Small RNAs may be involved in this communication between the vegetative cell and the sperm
cells. A class of siRNAs that is 21 nt in length and
corresponds to Athila retrotransposons, the largest
transposon family, is detected in sperm cells.
Because Athila retrotransposons remain silenced
in sperm cells but are activated in the vegetative
nucleus, it is possible that the 21-nt siRNAs are
produced in the vegetative nucleus and then travel
to their site of action—sperm cells—where they
mediate the silencing of transposons through an
unknown mechanism (Fig. 1) (24). A common
theme is that both male and female gametophytes
contain nurse cells in which massive epigenetic
reprogramming may serve to reinforce transposon
silencing in the germ line (Fig. 1).
Another example of small RNAs silencing
transposons at a distance occurs when the megaspore mother cell differentiates from somatic
tissues (25). Mutations in AGO9 (ARGONAUTE
9), a member of the Arabidopsis Argonaute family of proteins, result in the reactivation of transposons in the ovule (including the egg cell) (Fig. 1).

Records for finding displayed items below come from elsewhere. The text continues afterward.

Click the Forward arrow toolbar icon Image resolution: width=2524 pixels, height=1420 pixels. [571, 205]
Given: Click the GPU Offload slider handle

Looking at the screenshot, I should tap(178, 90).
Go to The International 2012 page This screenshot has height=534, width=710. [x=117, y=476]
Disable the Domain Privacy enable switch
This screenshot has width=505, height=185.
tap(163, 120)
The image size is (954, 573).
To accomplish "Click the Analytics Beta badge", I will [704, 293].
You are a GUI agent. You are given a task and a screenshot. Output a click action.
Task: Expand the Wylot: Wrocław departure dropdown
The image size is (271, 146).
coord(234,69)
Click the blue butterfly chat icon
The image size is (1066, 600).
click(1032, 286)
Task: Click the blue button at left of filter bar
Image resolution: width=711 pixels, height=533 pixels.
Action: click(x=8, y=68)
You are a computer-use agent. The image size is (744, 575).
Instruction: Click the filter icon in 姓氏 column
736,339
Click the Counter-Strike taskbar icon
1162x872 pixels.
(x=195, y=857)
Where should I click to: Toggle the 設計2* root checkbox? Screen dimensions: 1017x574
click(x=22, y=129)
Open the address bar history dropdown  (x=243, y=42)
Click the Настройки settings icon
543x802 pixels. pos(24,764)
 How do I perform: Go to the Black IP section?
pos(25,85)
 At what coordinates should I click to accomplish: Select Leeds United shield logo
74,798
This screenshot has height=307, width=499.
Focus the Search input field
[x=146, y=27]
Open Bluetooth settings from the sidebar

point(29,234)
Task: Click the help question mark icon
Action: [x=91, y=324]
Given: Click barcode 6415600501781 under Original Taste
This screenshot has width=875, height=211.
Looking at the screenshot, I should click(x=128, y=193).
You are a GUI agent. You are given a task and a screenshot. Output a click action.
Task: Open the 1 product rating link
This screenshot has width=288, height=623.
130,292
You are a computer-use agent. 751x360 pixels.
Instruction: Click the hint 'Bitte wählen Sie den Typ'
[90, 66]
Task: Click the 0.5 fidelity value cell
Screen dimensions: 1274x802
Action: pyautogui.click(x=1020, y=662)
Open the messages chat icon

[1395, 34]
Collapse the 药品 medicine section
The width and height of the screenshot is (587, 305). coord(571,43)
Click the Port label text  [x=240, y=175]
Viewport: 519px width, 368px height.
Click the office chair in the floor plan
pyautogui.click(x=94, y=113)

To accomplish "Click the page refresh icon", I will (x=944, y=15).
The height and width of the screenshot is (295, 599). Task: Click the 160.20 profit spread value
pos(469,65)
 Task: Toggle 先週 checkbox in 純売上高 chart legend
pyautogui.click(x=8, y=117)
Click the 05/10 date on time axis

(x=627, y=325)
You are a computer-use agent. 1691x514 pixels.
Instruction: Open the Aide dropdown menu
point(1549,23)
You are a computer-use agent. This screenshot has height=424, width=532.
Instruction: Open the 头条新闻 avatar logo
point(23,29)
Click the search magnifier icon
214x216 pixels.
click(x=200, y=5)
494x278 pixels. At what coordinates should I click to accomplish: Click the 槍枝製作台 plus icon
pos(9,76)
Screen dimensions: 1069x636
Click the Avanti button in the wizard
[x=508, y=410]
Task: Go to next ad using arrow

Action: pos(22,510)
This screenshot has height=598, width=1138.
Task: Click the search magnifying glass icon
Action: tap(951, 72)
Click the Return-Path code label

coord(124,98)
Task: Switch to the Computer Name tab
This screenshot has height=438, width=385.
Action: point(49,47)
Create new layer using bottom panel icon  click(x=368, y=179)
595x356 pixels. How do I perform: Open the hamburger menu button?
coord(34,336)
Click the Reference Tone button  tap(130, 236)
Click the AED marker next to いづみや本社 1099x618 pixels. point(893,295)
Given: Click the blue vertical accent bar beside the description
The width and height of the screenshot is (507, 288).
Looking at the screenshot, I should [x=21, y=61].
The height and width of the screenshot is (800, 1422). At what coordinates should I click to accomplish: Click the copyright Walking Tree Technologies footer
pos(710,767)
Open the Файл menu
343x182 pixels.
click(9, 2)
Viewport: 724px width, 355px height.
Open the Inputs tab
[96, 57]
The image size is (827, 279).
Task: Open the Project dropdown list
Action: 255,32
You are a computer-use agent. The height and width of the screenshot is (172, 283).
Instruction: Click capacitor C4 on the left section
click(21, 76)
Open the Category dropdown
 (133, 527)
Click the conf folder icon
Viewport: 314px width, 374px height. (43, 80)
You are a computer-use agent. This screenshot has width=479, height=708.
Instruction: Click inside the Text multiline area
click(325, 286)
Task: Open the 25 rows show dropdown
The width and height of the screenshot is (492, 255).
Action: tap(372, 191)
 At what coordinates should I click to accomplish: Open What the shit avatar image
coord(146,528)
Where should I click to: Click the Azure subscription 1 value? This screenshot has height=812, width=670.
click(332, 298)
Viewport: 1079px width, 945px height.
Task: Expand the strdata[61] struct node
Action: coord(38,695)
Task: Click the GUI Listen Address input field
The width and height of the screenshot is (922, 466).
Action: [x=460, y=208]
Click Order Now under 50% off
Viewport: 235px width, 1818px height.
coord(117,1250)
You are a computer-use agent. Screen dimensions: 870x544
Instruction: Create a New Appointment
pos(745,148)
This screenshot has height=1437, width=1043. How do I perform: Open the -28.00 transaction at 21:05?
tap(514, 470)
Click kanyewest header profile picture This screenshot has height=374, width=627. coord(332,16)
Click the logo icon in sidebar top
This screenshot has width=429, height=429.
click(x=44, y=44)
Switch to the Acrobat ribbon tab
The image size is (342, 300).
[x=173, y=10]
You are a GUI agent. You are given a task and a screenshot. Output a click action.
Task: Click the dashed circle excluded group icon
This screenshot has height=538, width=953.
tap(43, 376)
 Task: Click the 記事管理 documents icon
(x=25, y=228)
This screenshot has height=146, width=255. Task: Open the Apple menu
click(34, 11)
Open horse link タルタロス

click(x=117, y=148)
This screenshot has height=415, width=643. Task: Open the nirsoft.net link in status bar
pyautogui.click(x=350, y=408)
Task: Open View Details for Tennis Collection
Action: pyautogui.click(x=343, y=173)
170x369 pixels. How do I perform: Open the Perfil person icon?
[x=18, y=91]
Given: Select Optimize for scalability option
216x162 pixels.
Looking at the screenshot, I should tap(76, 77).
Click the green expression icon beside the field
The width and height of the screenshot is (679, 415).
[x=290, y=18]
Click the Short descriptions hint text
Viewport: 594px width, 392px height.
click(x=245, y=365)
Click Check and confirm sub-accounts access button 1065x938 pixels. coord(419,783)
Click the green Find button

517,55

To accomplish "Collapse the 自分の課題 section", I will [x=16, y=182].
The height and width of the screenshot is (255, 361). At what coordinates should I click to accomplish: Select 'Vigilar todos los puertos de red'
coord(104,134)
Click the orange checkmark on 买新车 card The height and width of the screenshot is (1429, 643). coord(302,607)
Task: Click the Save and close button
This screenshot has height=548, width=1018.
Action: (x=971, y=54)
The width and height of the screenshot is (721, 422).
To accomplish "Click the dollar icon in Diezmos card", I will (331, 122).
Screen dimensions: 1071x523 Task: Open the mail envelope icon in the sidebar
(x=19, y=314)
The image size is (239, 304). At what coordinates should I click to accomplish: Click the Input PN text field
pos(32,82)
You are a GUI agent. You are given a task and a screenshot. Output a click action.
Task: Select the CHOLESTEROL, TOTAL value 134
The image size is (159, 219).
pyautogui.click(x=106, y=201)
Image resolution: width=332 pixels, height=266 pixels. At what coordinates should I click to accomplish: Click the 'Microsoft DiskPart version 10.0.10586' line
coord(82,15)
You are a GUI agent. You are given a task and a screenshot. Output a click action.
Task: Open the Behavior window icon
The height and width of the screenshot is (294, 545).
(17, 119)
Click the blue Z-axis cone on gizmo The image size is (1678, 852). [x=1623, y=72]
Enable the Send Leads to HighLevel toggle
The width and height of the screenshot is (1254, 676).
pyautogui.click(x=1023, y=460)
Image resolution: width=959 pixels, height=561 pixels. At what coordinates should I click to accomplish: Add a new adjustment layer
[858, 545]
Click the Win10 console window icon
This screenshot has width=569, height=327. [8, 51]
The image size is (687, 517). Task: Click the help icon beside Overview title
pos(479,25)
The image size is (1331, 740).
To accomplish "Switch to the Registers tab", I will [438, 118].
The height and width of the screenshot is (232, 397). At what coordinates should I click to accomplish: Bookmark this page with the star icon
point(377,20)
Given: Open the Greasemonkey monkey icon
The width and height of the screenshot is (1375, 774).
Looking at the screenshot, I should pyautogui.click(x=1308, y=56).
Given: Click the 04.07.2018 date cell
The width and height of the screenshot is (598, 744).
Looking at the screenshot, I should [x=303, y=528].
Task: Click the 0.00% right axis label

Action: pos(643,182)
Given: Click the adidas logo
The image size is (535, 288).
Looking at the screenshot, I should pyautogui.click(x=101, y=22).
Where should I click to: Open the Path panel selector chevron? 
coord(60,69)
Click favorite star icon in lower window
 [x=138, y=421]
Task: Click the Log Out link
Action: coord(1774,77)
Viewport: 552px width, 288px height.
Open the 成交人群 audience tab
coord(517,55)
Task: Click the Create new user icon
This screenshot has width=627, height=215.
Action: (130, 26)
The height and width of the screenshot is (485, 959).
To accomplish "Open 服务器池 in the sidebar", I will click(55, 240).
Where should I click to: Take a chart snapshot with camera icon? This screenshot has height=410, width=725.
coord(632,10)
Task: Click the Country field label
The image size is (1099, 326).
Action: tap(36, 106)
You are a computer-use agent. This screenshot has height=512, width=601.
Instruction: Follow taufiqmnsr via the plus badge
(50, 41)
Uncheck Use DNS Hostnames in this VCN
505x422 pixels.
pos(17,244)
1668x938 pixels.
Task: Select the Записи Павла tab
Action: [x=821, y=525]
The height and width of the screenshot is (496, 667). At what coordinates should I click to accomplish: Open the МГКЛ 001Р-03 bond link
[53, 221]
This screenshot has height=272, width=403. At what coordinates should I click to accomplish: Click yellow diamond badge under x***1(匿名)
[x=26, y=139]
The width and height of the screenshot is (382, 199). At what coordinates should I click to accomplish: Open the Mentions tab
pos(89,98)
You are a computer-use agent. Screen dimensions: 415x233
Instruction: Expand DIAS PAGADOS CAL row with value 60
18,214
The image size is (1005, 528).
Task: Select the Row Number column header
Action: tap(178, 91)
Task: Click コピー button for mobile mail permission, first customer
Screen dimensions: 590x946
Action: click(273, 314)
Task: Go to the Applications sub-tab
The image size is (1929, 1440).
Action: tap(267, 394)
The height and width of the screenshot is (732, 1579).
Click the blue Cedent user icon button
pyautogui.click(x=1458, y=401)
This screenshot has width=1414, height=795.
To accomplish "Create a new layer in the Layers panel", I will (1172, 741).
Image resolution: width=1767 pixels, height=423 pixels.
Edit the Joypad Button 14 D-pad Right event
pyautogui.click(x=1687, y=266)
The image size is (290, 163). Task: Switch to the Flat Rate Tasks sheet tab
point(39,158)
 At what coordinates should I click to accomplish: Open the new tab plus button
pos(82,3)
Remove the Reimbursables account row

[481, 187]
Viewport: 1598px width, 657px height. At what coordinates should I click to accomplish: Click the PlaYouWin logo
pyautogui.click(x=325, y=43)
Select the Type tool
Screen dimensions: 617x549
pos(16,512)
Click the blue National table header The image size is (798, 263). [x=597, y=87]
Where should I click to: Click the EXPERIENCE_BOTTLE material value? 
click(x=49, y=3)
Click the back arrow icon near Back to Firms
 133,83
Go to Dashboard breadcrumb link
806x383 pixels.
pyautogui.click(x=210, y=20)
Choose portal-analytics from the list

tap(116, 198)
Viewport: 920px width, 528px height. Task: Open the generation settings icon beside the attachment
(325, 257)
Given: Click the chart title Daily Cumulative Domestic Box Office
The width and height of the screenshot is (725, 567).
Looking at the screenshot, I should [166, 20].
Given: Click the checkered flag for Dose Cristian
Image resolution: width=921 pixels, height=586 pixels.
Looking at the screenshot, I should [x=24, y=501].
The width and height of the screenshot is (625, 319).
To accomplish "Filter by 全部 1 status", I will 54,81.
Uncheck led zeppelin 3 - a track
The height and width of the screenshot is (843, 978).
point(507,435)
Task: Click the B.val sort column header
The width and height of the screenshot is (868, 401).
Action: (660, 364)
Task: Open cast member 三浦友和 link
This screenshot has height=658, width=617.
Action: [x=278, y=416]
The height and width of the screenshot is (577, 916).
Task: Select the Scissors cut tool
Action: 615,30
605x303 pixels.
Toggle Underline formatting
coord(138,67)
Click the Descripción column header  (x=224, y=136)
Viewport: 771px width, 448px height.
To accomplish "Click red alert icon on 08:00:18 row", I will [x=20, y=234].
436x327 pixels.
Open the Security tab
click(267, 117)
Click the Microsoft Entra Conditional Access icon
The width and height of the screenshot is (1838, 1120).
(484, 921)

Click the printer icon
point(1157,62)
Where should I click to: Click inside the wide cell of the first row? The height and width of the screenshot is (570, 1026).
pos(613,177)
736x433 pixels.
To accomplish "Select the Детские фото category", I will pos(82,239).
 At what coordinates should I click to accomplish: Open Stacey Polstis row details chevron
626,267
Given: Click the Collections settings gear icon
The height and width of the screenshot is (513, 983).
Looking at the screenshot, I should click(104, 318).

Remarkably, AGO9 is not expressed in the reproductive cells themselves (megaspore mother
cell, megaspore, or developing female gametophyte), but is expressed in the companion cells
surrounding the female gametophyte. The transposon targets of AGO9 are similar to those reactivated in pollen, and evidence suggests that
AGO9-mediated transposon silencing uses components of known silencing pathways, including
the 24-nt RNA-directed DNA methylation pathway (25). Whether the AGO9-associated 24-nt
siRNAs are the mobile signal remains to be tested.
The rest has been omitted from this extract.